*Exercise brief*
Go line by line through the entries below and copy those containing the string "Open".

*Supplied records*

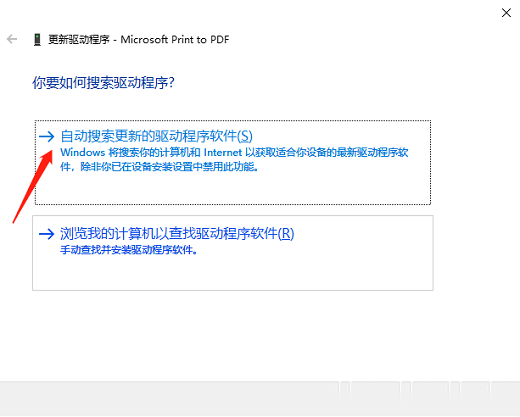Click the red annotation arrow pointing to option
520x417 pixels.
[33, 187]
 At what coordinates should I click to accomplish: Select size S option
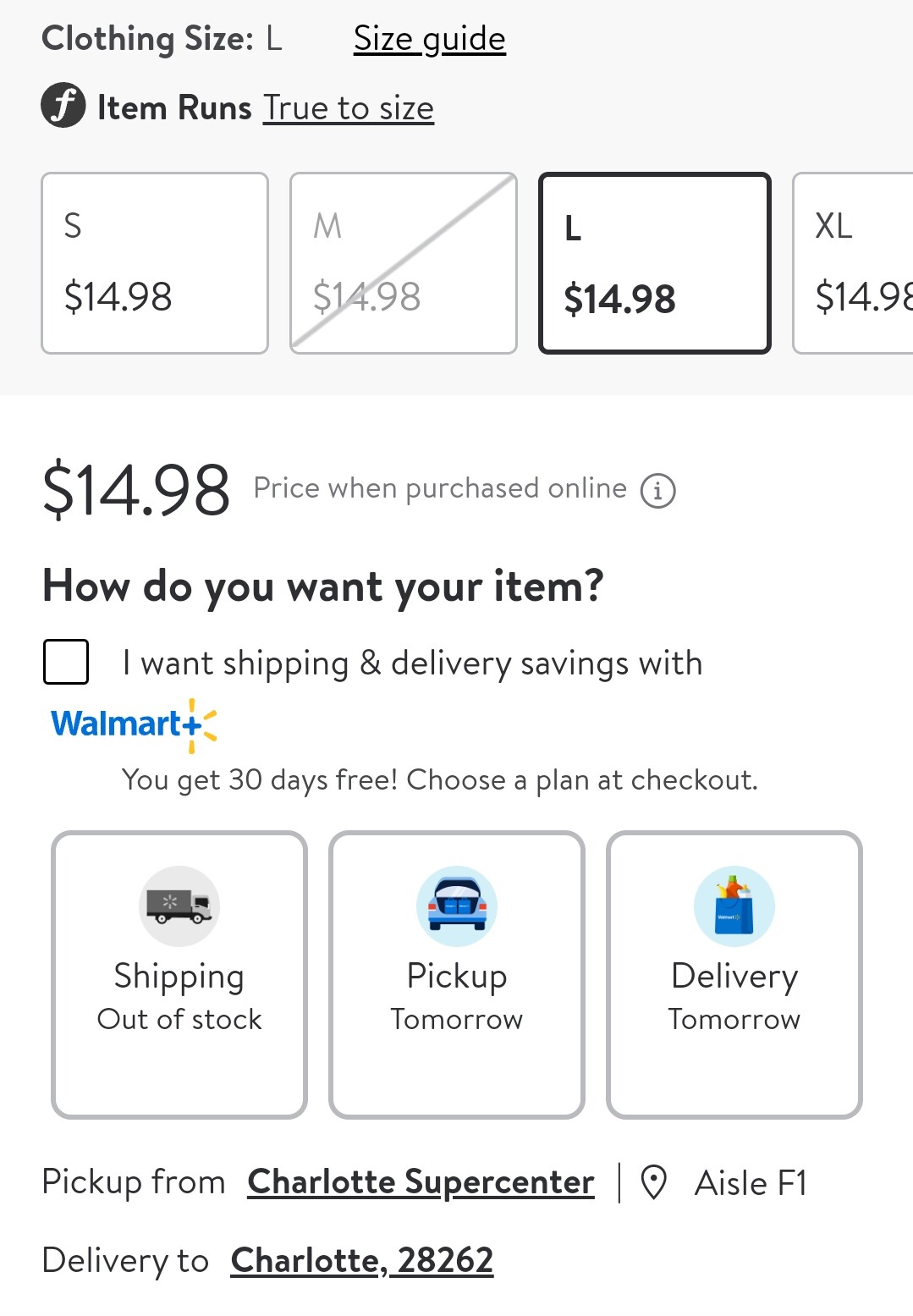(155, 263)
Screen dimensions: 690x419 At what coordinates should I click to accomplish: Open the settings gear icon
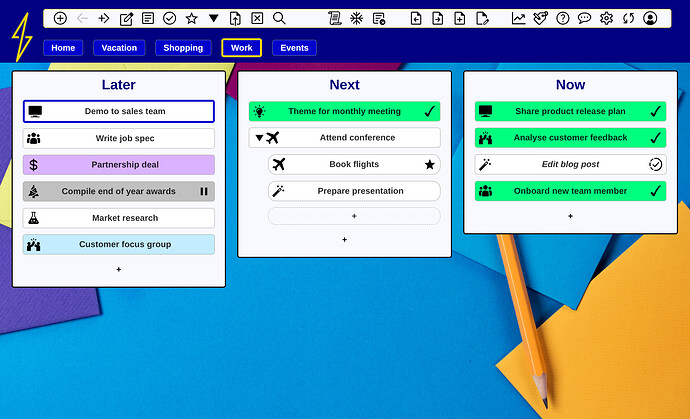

---

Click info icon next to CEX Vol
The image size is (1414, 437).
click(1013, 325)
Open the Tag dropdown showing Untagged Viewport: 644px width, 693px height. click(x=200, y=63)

==

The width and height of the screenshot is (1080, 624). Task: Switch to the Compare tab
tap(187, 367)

*Task solution*
Screen dimensions: 690x419 At what coordinates should I click to accomplish: Open the settings gear icon
Open the Tag dropdown showing Untagged Viewport: 644px width, 693px height. click(x=200, y=63)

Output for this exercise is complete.